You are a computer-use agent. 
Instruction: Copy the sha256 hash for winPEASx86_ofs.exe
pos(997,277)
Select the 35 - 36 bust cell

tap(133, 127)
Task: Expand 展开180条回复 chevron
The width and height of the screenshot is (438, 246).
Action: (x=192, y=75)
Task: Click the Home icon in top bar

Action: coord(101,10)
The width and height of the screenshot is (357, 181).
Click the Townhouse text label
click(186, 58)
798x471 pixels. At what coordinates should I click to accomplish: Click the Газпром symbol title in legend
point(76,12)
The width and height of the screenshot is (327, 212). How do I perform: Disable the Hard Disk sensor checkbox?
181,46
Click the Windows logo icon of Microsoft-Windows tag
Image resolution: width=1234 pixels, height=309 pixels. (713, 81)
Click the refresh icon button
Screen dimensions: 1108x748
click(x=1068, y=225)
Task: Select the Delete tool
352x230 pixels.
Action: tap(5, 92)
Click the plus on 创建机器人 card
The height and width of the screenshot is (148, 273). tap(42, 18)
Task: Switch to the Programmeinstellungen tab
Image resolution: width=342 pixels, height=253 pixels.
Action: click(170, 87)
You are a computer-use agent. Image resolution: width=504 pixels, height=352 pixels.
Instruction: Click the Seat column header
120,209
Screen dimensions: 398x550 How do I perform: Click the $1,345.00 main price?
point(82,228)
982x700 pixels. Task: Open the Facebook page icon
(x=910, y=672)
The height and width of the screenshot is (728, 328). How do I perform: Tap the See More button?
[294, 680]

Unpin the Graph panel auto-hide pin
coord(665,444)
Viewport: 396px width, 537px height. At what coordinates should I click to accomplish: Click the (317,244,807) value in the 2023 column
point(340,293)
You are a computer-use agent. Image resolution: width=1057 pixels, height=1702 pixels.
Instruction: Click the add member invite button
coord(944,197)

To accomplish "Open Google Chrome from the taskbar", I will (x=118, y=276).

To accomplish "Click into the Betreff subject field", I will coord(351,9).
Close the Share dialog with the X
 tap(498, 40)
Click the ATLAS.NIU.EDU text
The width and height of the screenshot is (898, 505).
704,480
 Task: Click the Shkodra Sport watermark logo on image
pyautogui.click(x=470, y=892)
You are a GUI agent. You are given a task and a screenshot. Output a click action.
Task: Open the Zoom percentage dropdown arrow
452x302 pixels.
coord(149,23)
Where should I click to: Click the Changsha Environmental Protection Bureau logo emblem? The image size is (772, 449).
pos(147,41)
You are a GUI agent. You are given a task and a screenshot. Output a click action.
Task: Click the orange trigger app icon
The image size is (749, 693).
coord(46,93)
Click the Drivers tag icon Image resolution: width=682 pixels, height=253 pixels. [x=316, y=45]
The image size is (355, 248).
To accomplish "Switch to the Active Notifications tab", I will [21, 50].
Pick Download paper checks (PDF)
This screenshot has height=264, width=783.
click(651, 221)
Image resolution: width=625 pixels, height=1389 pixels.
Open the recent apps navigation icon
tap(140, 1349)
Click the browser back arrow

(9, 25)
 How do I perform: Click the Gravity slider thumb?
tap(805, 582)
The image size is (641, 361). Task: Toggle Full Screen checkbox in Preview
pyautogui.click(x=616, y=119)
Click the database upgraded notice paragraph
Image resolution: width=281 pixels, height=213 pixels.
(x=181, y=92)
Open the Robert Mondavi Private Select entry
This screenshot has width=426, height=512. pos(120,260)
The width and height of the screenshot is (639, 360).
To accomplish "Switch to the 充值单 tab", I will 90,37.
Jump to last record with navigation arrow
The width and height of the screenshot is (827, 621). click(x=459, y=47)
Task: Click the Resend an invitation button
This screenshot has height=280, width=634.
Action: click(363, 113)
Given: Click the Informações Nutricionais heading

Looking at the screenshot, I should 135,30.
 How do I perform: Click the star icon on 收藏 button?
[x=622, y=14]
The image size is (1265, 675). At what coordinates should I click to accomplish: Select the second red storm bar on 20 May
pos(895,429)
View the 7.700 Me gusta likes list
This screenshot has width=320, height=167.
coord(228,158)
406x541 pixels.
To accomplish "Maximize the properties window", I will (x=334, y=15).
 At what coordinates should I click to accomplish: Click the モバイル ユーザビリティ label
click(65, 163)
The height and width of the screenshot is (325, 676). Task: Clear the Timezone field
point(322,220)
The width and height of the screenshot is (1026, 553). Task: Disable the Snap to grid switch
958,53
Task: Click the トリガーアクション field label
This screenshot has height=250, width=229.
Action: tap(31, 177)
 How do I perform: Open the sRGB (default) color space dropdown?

■ ■ ■

*Task instructions:* Can you repeat all of the records above, line for line and without changing anything?

*Response:*
You are a computer-use agent. 
Instruction: Copy the sha256 hash for winPEASx86_ofs.exe
pos(997,277)
Select the 35 - 36 bust cell

tap(133, 127)
Task: Expand 展开180条回复 chevron
The width and height of the screenshot is (438, 246).
Action: (x=192, y=75)
Task: Click the Home icon in top bar

Action: coord(101,10)
The width and height of the screenshot is (357, 181).
Click the Townhouse text label
click(186, 58)
798x471 pixels. At what coordinates should I click to accomplish: Click the Газпром symbol title in legend
point(76,12)
The width and height of the screenshot is (327, 212). How do I perform: Disable the Hard Disk sensor checkbox?
181,46
Click the Windows logo icon of Microsoft-Windows tag
Image resolution: width=1234 pixels, height=309 pixels. (713, 81)
Click the refresh icon button
Screen dimensions: 1108x748
click(x=1068, y=225)
Task: Select the Delete tool
352x230 pixels.
Action: tap(5, 92)
Click the plus on 创建机器人 card
The height and width of the screenshot is (148, 273). tap(42, 18)
Task: Switch to the Programmeinstellungen tab
Image resolution: width=342 pixels, height=253 pixels.
Action: click(170, 87)
You are a computer-use agent. Image resolution: width=504 pixels, height=352 pixels.
Instruction: Click the Seat column header
120,209
Screen dimensions: 398x550 How do I perform: Click the $1,345.00 main price?
point(82,228)
982x700 pixels. Task: Open the Facebook page icon
(x=910, y=672)
The height and width of the screenshot is (728, 328). How do I perform: Tap the See More button?
[294, 680]

Unpin the Graph panel auto-hide pin
coord(665,444)
Viewport: 396px width, 537px height. At what coordinates should I click to accomplish: Click the (317,244,807) value in the 2023 column
point(340,293)
You are a computer-use agent. Image resolution: width=1057 pixels, height=1702 pixels.
Instruction: Click the add member invite button
coord(944,197)

To accomplish "Open Google Chrome from the taskbar", I will (x=118, y=276).

To accomplish "Click into the Betreff subject field", I will coord(351,9).
Close the Share dialog with the X
 tap(498, 40)
Click the ATLAS.NIU.EDU text
The width and height of the screenshot is (898, 505).
704,480
 Task: Click the Shkodra Sport watermark logo on image
pyautogui.click(x=470, y=892)
You are a GUI agent. You are given a task and a screenshot. Output a click action.
Task: Open the Zoom percentage dropdown arrow
452x302 pixels.
coord(149,23)
Where should I click to: Click the Changsha Environmental Protection Bureau logo emblem? The image size is (772, 449).
pos(147,41)
You are a GUI agent. You are given a task and a screenshot. Output a click action.
Task: Click the orange trigger app icon
The image size is (749, 693).
coord(46,93)
Click the Drivers tag icon Image resolution: width=682 pixels, height=253 pixels. [x=316, y=45]
The image size is (355, 248).
To accomplish "Switch to the Active Notifications tab", I will [21, 50].
Pick Download paper checks (PDF)
This screenshot has height=264, width=783.
click(651, 221)
Image resolution: width=625 pixels, height=1389 pixels.
Open the recent apps navigation icon
tap(140, 1349)
Click the browser back arrow

(9, 25)
 How do I perform: Click the Gravity slider thumb?
tap(805, 582)
The image size is (641, 361). Task: Toggle Full Screen checkbox in Preview
pyautogui.click(x=616, y=119)
Click the database upgraded notice paragraph
Image resolution: width=281 pixels, height=213 pixels.
(x=181, y=92)
Open the Robert Mondavi Private Select entry
This screenshot has width=426, height=512. pos(120,260)
The width and height of the screenshot is (639, 360).
To accomplish "Switch to the 充值单 tab", I will 90,37.
Jump to last record with navigation arrow
The width and height of the screenshot is (827, 621). click(x=459, y=47)
Task: Click the Resend an invitation button
This screenshot has height=280, width=634.
Action: click(363, 113)
Given: Click the Informações Nutricionais heading

Looking at the screenshot, I should 135,30.
 How do I perform: Click the star icon on 收藏 button?
[x=622, y=14]
The image size is (1265, 675). At what coordinates should I click to accomplish: Select the second red storm bar on 20 May
pos(895,429)
View the 7.700 Me gusta likes list
This screenshot has width=320, height=167.
coord(228,158)
406x541 pixels.
To accomplish "Maximize the properties window", I will (x=334, y=15).
 At what coordinates should I click to accomplish: Click the モバイル ユーザビリティ label
click(65, 163)
The height and width of the screenshot is (325, 676). Task: Clear the Timezone field
point(322,220)
The width and height of the screenshot is (1026, 553). Task: Disable the Snap to grid switch
958,53
Task: Click the トリガーアクション field label
This screenshot has height=250, width=229.
Action: tap(31, 177)
 How do I perform: Open the sRGB (default) color space dropdown?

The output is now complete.